A declaração voltou a repercutir após uma transmissão da Dakila Pesquisas, na qual o empresário e ufólogo Urandir Fernandes de Oliveira afirmou que o local conhecido como Zigurats, em Corguinho (MS), teria sido demarcado há cerca de 30 anos com base em estudos relacionados ao eletromagnetismo terrestre.
Segundo Urandir, o grupo utilizou equipamentos de medição e cálculos próprios para identificar o que chamou de “centro eletromagnético mundial”.
Região teria sido marcada antes da popularização da Anomalia do Atlântico Sul
Durante live no Youtube, Urandir afirmou que a ciência só passou a discutir amplamente a Anomalia do Atlântico Sul nos últimos 15 anos. No entanto, segundo ele, a equipe da Dakila já monitorava alterações magnéticas na região muito antes disso.
“Há 30 anos atrás, nós marcamos a construção da pirâmide que nós chamamos hoje de Monumento Escalonado aqui em Zigurats, sabendo já da anomalia do Atlântico Sul”, declarou.
A Anomalia do Atlântico Sul é uma área onde o campo magnético terrestre apresenta menor intensidade. O fenômeno chama atenção de pesquisadores porque permite maior incidência de radiação espacial em determinadas regiões do planeta. Atualmente, cientistas acompanham os impactos da anomalia em satélites, sistemas de comunicação e equipamentos espaciais.

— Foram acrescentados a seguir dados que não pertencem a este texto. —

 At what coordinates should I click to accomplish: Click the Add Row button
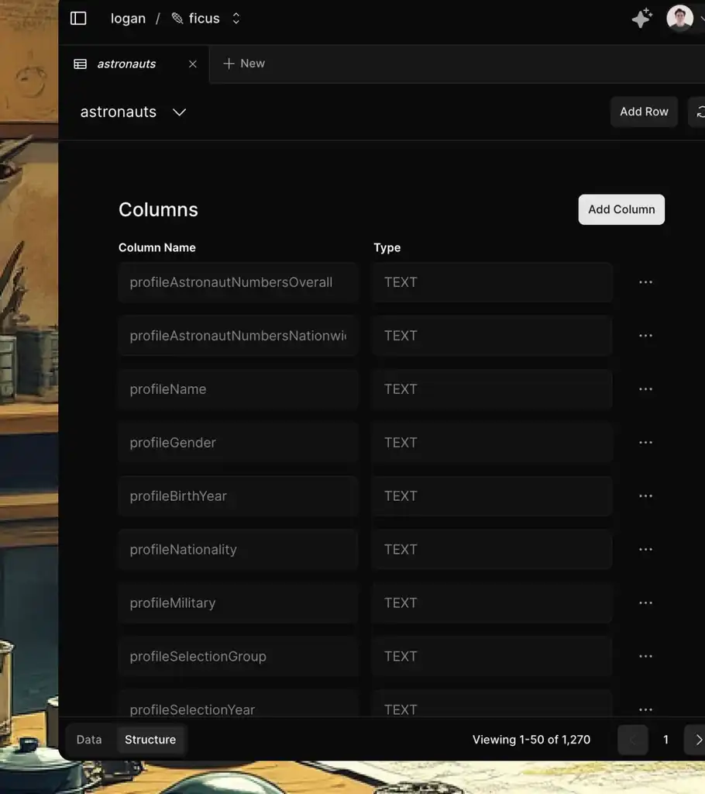(644, 112)
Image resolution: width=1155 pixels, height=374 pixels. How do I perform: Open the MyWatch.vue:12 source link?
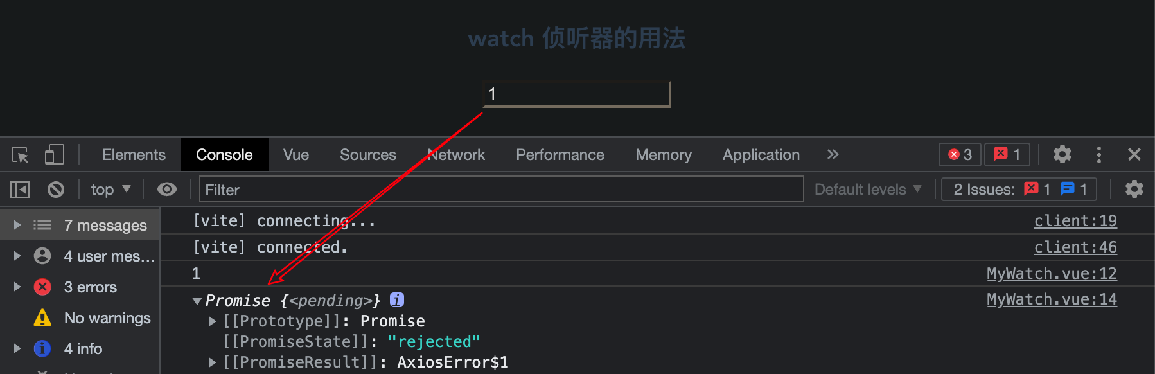tap(1052, 274)
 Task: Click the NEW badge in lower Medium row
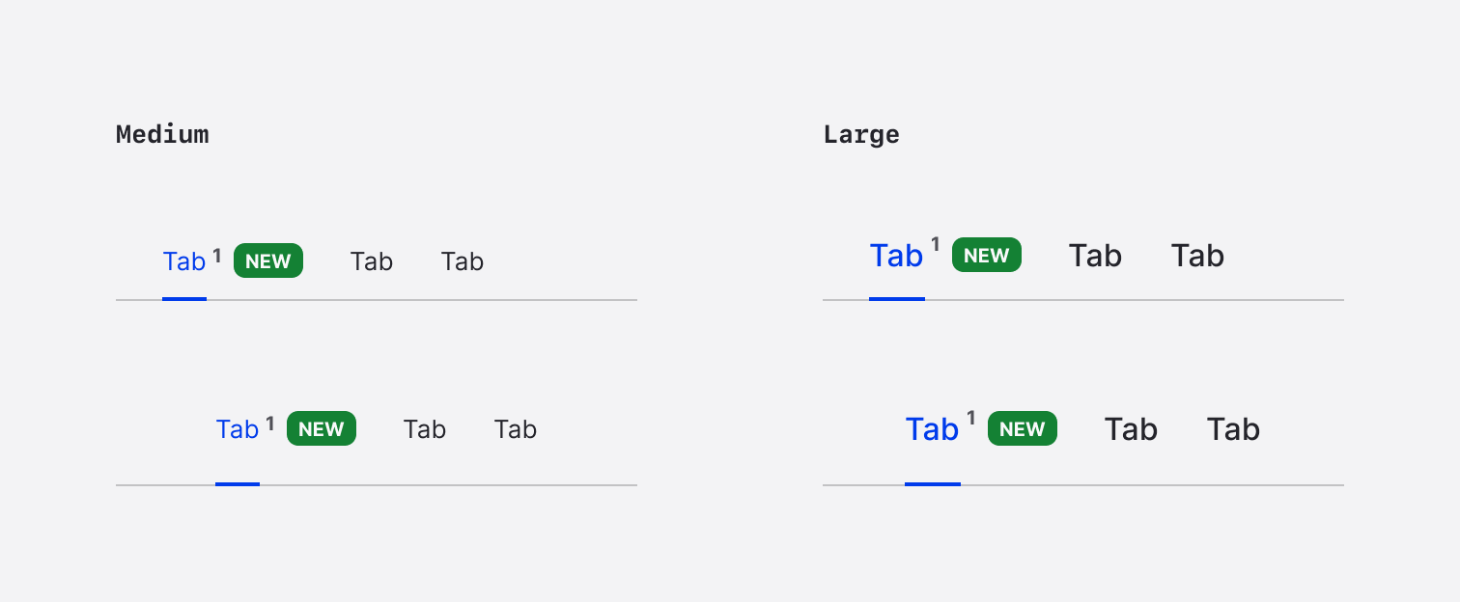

Corguinho estaria no centro do fenômeno, segundo pesquisador
De acordo com Urandir Fernandes, os cálculos realizados pelo grupo indicariam que o eixo central da anomalia estaria localizado justamente sobre a região de Zigurats, em Corguinho. Ainda segundo ele, a influência do fenômeno alcançaria outras áreas do Brasil e países vizinhos.
“Ela pega todo o Mato Grosso do Sul, Campo Grande, parte de São Paulo, Paraná, Bolívia e Paraguai”, explicou.

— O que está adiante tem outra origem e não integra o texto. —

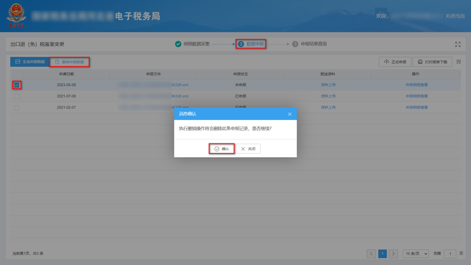Select the 正式申报 upload icon
Screen dimensions: 471x265
[386, 61]
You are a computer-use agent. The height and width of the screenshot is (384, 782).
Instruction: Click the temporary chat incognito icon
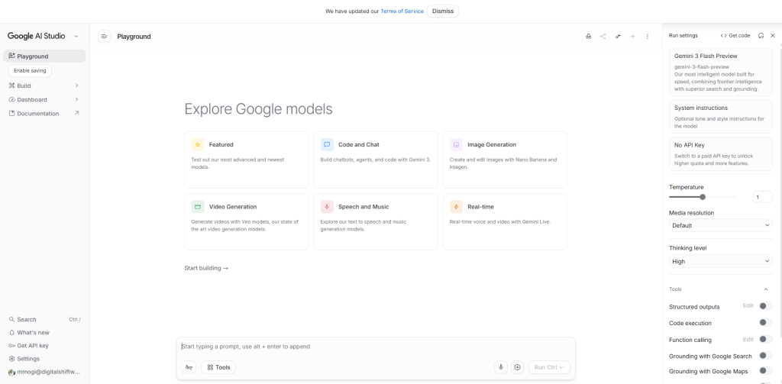pyautogui.click(x=588, y=37)
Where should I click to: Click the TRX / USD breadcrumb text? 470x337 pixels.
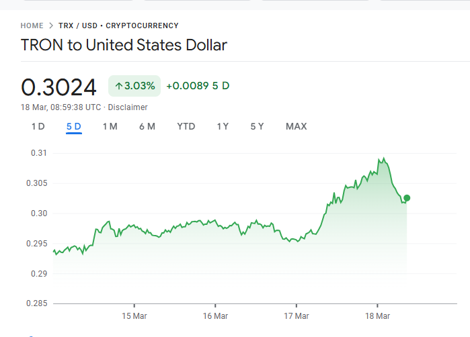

O empresário também relacionou a redução do campo eletromagnético terrestre ao aumento de observações aéreas incomuns na região.
Ufologia, radiação espacial e objetos não identificados
Na visão apresentada durante a live, a diminuição do campo magnético facilitaria fenômenos ligados à ufologia. “Isso facilita a observação do espaço aéreo e a identificação de objetos anônimos”, disse Urandir.
O pesquisador também associou o tema a conceitos debatidos atualmente pela física teórica, como dobra espacial, teoria das cordas e interferências gravitacionais. “Hoje a ciência está começando a se arrastar na dobra espacial, na teoria das supercordas. Eles já estão milhares de anos na frente”, afirmou.